Throwing Light On The Chief Origins Of Acne by Andy Guides Jr

There are many myths associated with acne. If you are suffering from this skin condition, deciphering between what is real and not can be very important. There are typically three deciding factors on what induces this skin condition. Over production of oil in the skin, agitation of hair follicles as a result of abnormal shedding of flaky, dead skin cells and the build-up of bacteria can all lead to this skin condition.

Although acne is typically associated with adolescents, it can occur in adulthood as well. This skin condition is the result of clogged hair follicles. When follicles become clogged with oil and dead skin cells, the result is irritated skin. How does this work? Well, each individual hair follicle is in someway connected to a sebaceous gland. This gland's job is to create oils. The medical term for these oils is sebum. The job of this oil is to soften your skin and hair through lubrication.

Once produced the oil moves through the hair shafts and out of the hair follicles, in order to do its lubricating job. The problem occurs when excess oil is produced and then mixes with dead skin cells. This combination forms a clog under the skin's surface. This is how pimples begin to form on the surface of the skin.

The pimple you see on your face is the result of this clog. It causes the follicle wall to expand and this is when you see the white head of a pimple. On the other hand, the clog may be open to the skin's surface and cause a blackhead.

When these clogs happen deep within the hair follicle, much lower than right beneath the skin's surface, lumps known as cysts are formed. These are often the red lumps that do not have a white or black head you will notice with the formation of acne. So what about sweat glands? In comparison to the hair follicle, the pores of sweat glands are not typically involved in skin conditions.

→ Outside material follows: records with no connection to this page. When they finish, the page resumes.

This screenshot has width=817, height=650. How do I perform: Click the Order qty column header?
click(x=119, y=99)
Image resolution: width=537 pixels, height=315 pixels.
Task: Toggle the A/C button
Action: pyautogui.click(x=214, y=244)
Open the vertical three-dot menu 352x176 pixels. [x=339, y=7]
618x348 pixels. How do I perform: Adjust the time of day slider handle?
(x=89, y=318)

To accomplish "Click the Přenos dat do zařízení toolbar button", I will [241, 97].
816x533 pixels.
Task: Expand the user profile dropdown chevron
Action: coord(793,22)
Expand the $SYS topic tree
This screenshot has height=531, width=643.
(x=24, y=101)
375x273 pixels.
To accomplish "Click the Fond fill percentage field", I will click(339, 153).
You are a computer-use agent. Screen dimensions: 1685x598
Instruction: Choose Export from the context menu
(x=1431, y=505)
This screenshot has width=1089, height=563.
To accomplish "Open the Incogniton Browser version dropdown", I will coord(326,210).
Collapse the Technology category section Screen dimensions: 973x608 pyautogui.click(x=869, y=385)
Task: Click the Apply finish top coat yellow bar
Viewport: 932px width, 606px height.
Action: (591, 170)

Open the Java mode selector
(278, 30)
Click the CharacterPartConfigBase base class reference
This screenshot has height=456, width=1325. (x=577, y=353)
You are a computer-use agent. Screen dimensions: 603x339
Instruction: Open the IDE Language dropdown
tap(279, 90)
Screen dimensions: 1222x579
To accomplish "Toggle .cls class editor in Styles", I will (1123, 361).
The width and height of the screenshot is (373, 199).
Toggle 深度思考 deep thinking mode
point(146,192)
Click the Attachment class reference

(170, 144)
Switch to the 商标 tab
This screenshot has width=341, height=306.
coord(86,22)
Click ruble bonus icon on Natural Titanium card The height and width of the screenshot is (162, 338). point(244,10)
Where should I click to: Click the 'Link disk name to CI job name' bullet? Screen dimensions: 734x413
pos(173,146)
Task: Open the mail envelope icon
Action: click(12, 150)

The factors which cause the increased production of oil in the body are not yet known. However, there are a few possibilities. These possibilities may include, but are not limited to: hormonal imbalance, genes, bacteria and the side-effects of some medications.

Often, people will wrongly assume that acne is the result of poor hygiene, which is not the case. In reality, too much cleaning of the face with soaps can irritate the skin and cause a batch of other skin problems. Normal washing of the face with gentle soap is helpful for skin maintenance. If you continuously feel stressed about your skin condition, consult a doctor.